── Dataset records

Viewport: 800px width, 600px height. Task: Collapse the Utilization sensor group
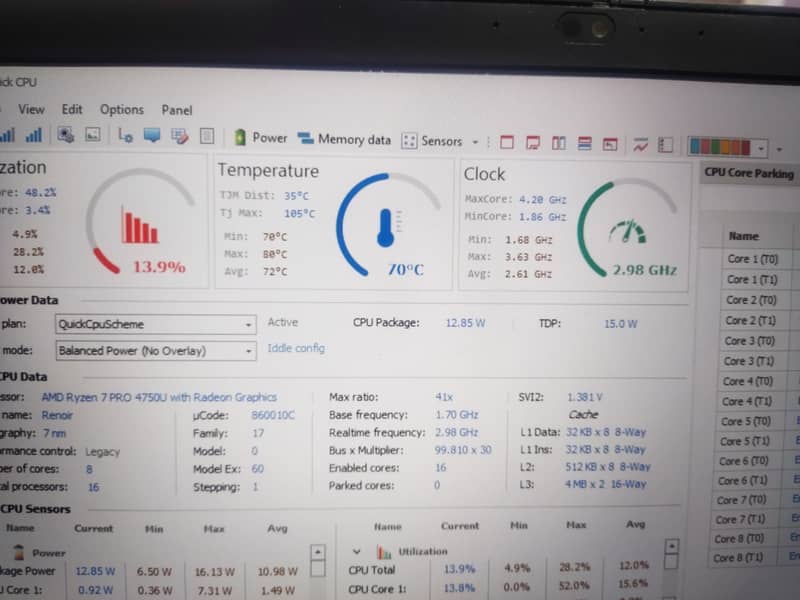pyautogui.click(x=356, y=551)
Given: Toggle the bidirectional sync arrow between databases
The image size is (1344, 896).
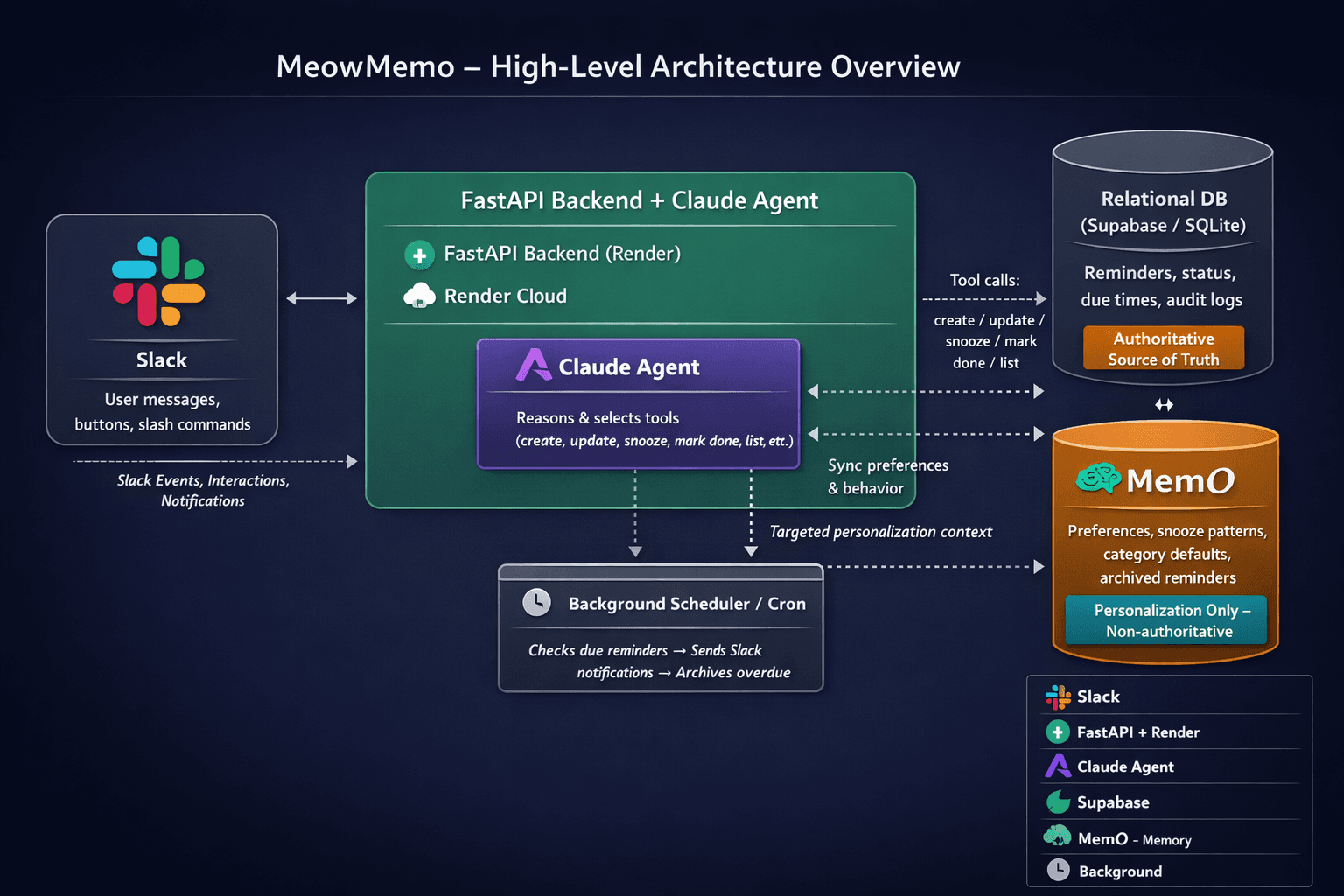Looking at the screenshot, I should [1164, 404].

────

Instruction: Rename "Given" to "Instruction" in the rows above and reproduce them otherwise unchanged, omitting the pictures.

Answer to this task:
Viewport: 800px width, 600px height. Task: Collapse the Utilization sensor group
pyautogui.click(x=356, y=551)
Instruction: Toggle the bidirectional sync arrow between databases
The image size is (1344, 896).
Looking at the screenshot, I should [1164, 404].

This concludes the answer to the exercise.